:: Texto fornecido ::

Essa entidade, contratou a nossa empresa para a prestação de serviços dos projetos acima aludidos, tendo sido celebrado o contrato nº ... de 18/01/2012 no valor de 37.350,00€.
Aquando da Aprovação do Estudo Prévio foi faturado e liquidado o valor de 9.437,50€ correspondente a 25% do valor contratado. O remanescente do contrato no valor de 27.912,50€, corresponde ao valor do Projeto de Execução e da Assistência Técnica.
A A..., atuou sempre com a máxima diligência na prestação dos serviços contratados, tendo inclusive, elaborado novas propostas, tendo estado presente em várias reuniões onde foram discutidas soluções que permitissem ultrapassar o facto da localização do Novo Edifício proposto por V. Exas, estar implantado em zona de RAN.
Não obstante as várias comunicações enviadas pela A..., e as tentativas de ultrapassar esta situação, totalmente alheia a esta empresa, nunca obtivemos qualquer resposta dessa entidade, e estamos a reportar-nos ao ano de 2013 (ver histórico em anexo).
No plano da responsabilidade (civil) contratual (nos termos em que o próprio CCP, no seu art. 334.º, o n.º2 prevê a resolução do contrato por imperativos de interesse público cria, para o contraente público, a obrigação simétrica do dever de indemnização total do co-contratente, não apenas pelos danos emergentes, mas também pelos lucros cessantes.
Além da obrigação do pagamento da indemnização nos termos atrás expostos, impende, também, sobre o contraente público o dever de pagar juros moratórios nos casos em que a indemnização não seja paga no prazo de 30 dias após o apuramento do respetivo montante. Cfr. Artigo 334.º, n.º3 do Código dos Contratos Públicos.
Neste contexto, a A..., desde a data da aprovação do Estudo Prévio manteve ao seu serviço, uma equipa de projetistas conforme imposto pelo Caderno de Encargos.
Para esse efeito a A... suportou, como é óbvio, os custos inerentes a tal manutenção.
Assegurou ainda uma garantia bancária que, desde Janeiro de 2012, acumulou até esta data o valor de: (46,35€ x 25*)= 1.158,75€
*(4 débitos por ano, 2012 (4); 2013 (4); 2014 (4) ;2015 (4); 2016 (4); 2017 (4); 2018 (1).

:::

** Exercícios **
A: No texto fornecido, transcreva o trecho desde "A A..., atuou" até "histórico em anexo).", inclusive, trocando "reuniões" por "sessões".
B: Reescreva em forma de lista o parágrafo do texto fornecido que começa por "Além da obrigação do pagamento da indemnização", mantendo os factos principais.
O material não tem qualquer papel neste exercício.

:: Dados fornecidos ::

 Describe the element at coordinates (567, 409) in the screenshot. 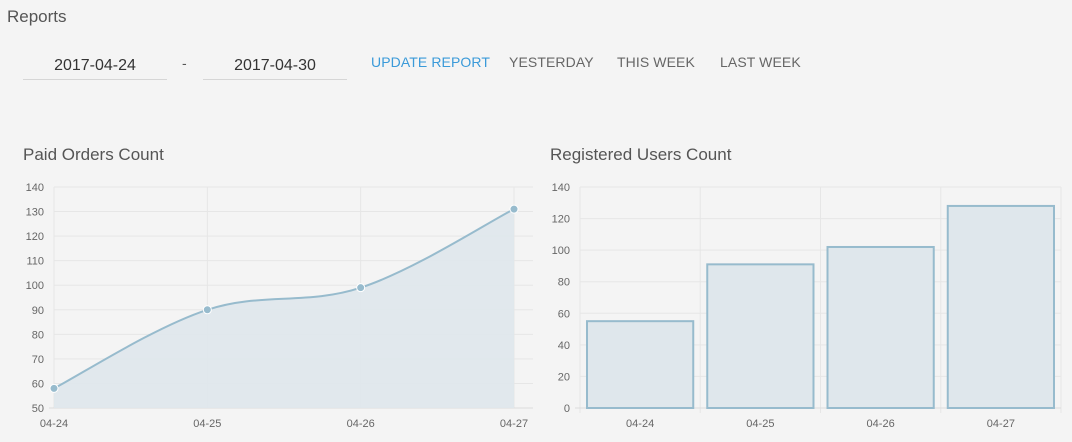

I see `y-tick-label: 0` at that location.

:::

** Respostas **
A:
A A..., atuou sempre com a máxima diligência na prestação dos serviços contratados, tendo inclusive, elaborado novas propostas, tendo estado presente em várias sessões onde foram discutidas soluções que permitissem ultrapassar o facto da localização do Novo Edifício proposto por V. Exas, estar implantado em zona de RAN.
Não obstante as várias comunicações enviadas pela A..., e as tentativas de ultrapassar esta situação, totalmente alheia a esta empresa, nunca obtivemos qualquer resposta dessa entidade, e estamos a reportar-nos ao ano de 2013 (ver histórico em anexo).

B:
- Além da indemnização, o contraente público tem o dever de pagar juros moratórios.
- Esses juros são devidos quando a indemnização não é paga no prazo de 30 dias após o apuramento do montante.
- Base legal: artigo 334.º, n.º 3, do Código dos Contratos Públicos.